◆ WHAT IS EXPECTED ◆
Restate the entries word for word, omitting nothing.

◆ WORKING DATA ◆
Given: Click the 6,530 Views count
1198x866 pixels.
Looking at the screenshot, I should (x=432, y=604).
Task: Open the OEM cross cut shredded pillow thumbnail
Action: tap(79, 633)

◆ COMPLETED EXERCISE ◆
Given: Click the 6,530 Views count
1198x866 pixels.
Looking at the screenshot, I should (x=432, y=604).
Task: Open the OEM cross cut shredded pillow thumbnail
Action: tap(79, 633)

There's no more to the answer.